2017 Fiscal Year Research-status Report
慢性炎症・線維化に着目した肺癌悪性度獲得メカニズムの解明と新規治療への応用
Project/Area Number |
17K10793
|
Research Institution | Kyushu University |
Principal Investigator |
庄司 文裕 九州大学, 医学研究院, 共同研究員 (90444851)
|
Co-Investigator(Kenkyū-buntansha) |
豊川 剛二 九州大学, 大学病院, 助教 (30627261)
岡本 龍郎 大分大学, 医学部, 准教授 (80568626)
|
Project Period (FY) |
2017-04-01 – 2020-03-31
|
Keywords | 間質性肺炎合併肺癌 / 炎症性サイトカイン / 繊維化サイトカイン |
Outline of Annual Research Achievements |
【対象】2006年1月から2016年3月において当科にて切除された間質性肺炎合併41症例。
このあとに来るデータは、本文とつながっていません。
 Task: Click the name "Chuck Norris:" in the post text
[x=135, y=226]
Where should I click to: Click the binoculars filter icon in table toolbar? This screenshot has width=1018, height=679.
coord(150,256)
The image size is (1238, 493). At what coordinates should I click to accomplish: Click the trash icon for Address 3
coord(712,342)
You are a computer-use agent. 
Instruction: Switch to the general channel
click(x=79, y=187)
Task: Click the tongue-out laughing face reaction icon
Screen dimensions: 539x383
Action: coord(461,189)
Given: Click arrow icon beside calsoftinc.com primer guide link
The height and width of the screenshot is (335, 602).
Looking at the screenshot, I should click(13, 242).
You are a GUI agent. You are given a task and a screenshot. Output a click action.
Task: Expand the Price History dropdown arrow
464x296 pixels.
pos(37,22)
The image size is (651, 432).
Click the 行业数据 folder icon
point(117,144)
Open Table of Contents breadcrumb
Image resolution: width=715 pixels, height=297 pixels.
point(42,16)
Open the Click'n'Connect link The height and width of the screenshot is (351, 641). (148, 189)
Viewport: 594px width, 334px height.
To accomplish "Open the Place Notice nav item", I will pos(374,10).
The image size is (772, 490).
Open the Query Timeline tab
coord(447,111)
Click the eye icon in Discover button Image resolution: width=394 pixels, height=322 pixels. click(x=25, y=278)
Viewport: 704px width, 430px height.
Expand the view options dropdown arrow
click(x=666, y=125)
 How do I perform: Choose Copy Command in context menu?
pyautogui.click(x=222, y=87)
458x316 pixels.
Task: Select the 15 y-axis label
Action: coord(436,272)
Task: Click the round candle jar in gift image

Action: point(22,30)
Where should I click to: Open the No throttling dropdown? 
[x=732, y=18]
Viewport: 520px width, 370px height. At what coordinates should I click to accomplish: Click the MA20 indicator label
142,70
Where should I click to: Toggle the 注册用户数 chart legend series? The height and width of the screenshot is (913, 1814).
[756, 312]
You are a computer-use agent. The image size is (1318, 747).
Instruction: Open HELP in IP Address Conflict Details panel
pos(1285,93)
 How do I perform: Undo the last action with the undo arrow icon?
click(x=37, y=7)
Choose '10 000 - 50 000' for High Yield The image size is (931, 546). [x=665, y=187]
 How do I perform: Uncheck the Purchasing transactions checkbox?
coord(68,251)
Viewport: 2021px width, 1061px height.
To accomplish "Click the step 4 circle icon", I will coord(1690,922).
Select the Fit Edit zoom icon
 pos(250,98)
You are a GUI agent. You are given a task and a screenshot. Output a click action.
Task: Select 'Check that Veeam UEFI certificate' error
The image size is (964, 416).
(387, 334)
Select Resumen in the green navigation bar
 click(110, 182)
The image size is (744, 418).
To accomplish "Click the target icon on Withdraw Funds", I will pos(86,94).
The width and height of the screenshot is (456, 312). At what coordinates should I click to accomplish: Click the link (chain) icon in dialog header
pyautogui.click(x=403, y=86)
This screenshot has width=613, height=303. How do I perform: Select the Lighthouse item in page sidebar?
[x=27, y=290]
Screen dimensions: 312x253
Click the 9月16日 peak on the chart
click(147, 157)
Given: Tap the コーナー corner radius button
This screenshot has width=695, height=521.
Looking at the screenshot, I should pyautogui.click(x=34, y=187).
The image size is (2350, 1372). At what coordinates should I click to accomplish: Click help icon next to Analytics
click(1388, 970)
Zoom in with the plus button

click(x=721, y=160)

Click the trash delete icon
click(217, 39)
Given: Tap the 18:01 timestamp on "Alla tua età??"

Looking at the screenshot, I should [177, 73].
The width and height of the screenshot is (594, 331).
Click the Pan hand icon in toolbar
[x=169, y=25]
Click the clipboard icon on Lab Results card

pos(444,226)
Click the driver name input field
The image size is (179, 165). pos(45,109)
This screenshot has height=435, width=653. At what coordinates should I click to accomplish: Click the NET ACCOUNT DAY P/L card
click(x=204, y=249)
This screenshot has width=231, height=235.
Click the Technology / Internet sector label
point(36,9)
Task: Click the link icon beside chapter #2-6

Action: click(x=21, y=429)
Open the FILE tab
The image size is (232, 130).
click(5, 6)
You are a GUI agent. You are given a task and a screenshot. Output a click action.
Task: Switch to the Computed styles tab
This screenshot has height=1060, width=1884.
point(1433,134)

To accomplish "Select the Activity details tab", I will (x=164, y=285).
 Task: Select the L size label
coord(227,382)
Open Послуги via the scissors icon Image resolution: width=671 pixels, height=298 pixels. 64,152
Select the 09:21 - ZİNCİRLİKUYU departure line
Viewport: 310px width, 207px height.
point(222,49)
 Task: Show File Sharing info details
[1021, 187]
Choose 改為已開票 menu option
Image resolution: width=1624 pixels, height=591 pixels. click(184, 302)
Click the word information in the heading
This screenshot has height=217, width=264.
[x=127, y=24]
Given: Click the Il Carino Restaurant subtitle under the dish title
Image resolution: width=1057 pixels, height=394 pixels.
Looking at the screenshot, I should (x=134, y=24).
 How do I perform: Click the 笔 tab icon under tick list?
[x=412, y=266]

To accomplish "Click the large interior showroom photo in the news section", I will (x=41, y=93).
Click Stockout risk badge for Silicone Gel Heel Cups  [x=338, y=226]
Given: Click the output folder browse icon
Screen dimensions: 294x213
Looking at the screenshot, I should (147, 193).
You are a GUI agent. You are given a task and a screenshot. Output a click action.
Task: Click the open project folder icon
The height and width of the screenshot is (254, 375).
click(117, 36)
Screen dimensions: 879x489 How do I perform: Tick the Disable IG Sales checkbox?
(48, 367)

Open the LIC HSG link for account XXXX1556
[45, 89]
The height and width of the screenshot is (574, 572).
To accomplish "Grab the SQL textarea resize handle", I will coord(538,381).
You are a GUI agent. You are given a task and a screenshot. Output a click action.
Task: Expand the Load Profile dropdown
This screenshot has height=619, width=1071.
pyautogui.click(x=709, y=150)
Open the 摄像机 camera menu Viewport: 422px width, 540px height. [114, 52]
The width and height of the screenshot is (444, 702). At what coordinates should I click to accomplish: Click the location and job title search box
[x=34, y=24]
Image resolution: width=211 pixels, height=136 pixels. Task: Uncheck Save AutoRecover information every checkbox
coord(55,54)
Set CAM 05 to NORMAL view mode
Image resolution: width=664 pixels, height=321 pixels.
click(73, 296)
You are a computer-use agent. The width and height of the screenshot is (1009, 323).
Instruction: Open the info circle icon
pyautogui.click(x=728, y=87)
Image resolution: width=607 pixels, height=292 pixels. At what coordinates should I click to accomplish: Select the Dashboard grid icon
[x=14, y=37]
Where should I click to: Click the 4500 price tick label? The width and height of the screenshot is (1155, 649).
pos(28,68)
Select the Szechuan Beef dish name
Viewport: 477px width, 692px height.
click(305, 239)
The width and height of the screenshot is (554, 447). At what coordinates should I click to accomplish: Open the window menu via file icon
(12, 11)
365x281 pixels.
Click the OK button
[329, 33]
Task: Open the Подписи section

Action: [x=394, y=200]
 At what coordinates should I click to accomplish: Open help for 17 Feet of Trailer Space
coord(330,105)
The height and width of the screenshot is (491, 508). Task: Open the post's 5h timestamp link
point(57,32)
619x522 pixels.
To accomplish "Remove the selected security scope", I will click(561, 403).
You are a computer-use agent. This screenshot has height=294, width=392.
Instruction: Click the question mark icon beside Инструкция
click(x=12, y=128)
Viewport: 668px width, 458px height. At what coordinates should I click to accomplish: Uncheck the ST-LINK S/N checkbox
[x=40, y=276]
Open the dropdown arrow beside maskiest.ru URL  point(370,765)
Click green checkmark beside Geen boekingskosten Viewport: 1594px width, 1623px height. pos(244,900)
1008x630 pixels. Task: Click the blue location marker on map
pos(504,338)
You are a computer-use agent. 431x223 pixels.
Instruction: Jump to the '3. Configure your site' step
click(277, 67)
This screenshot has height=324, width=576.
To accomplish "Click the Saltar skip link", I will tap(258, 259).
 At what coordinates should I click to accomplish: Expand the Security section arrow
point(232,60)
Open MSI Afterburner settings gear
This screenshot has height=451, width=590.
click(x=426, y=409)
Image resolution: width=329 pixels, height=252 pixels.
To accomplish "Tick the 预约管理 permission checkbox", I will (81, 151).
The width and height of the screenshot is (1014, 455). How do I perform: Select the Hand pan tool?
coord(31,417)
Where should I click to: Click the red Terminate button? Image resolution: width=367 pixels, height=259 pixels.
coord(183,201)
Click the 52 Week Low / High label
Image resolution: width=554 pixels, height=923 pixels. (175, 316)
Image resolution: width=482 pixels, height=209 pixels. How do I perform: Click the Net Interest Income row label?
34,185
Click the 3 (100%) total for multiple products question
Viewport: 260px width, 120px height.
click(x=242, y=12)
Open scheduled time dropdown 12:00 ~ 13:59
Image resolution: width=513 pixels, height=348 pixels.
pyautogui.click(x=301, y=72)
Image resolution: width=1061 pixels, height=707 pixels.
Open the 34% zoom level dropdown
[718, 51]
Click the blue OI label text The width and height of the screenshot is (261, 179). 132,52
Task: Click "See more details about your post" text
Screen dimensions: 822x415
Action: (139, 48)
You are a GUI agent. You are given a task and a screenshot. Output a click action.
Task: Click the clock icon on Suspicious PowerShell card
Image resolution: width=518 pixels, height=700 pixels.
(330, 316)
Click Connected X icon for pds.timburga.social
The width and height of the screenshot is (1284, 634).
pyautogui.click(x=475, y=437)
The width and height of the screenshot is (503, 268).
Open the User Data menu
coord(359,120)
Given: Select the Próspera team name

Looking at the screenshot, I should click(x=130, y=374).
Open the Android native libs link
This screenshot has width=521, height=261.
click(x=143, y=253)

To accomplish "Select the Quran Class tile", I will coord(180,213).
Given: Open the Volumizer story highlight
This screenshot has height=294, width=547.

間質性肺炎非合併症例784症例の中からマッチドペア解析を用いて、間質性肺炎合併肺癌: 非合併肺癌=1:2になるように サンプルを抽出し、間質性肺炎非合併82症例も同時に解析する。【蛋白抽出】①凍結標本から組織(癌部、癌隣接部、非癌部)を採取(15-25mg程度)。 ②RIPA bufferを加えて、Tissue Lyserで組織をhomogenize。 ③遠心(4℃, 104G, 10min)。④上清を回収。-80℃で保存。【蛋白定量】Bradford法:Quick Start Protein Assayを使用、タンパク定量後、-80℃で保存。【サイトカイン測定】ストックした上清をCytometric Bead Array を用いて多項目サイトカイン同時定量解析を行う。測定サイトカイン:TGF-β,VEGF, FGF, Fibronectin, HGF, IL-1β,IL-2, IL-6, IL-10, IL-12p70, IL-17,IFN-γ, Fibronectin, HGF。【進捗状況】サンプルの抽出が終了し、各々のサンプルにおいて蛋白を抽出しているところである。
|
Current Status of Research Progress |
Current Status of Research Progress
2: Research has progressed on the whole more than it was originally planned.
Reason
対象となるサンプルを抽出し、各組織標本から蛋白を抽出している段階である。蛋白抽出終了後はサイトカイン測定に取り掛かることができる予定であり、おおむね順調に進展しているものと考えられる。
|
Strategy for Future Research Activity |
◎非小細胞肺癌株を用いた炎症性サイトカイン、線維化促進サイトカインによる悪性度誘導実験:サイトカインを導入後、in vitro下における悪性度(増殖能、転移能)誘導実験を行う。非小細胞肺癌株(A549, H157, H2122, H358, H1299, H23,PC9)を培養し、培養上清中にKeyサイトカインを投与し細胞接着性試験、ゼラチンザイモグラフィー、ケモインベージョンアッセイ等にて浸潤・転移能を測定する。◎非小細胞肺癌株を用いた抗炎症薬あるいは抗線維薬による炎症性サイトカイン及び線維化促進サイトカイン抑制実験:逆に抗炎症薬あるいは抗線維薬(Pirfenidone他)を用いて腫瘍細胞の悪性度(増殖、転移能)抑制実験を行う。PirfenidoneはPirfenidone(5-methyl-1-phenyl-2[1H]-pyridone)は抗線維化薬であり、間質性肺炎患者において一秒量の低下抑制、PFSの延長効果がある(Taniguchi H et al.Eur Resp J. 2010; 35: 821-829. )。PirfenidoneはTGF-βやTNF-αの抑制、線維芽細胞の増殖、コラーゲン生成を抑制することにより、組織の炎症、線維化を抑制する(Noble W et al.Lancet. 2011; 377: 1760-1769.)。日本では2008年より特発性肺線維症を 適応とし、臨床に用いられている。 その際、培養液中のサイトカイン濃度の推移を経時的に観察する。◎動物実験モデルによる腫瘍制御実験:マウスあるいはラット肺癌モデルによるin vivo下での抗炎症薬あるいは抗線維薬(Pirfenidone他)を用いた腫瘍制御実験を行い、至適投与濃度、経路、時期を決定し、その腫瘍抑制効果(腫瘍局所増大抑制、腫瘍浸潤・転移能抑制、生存率等)を解析する。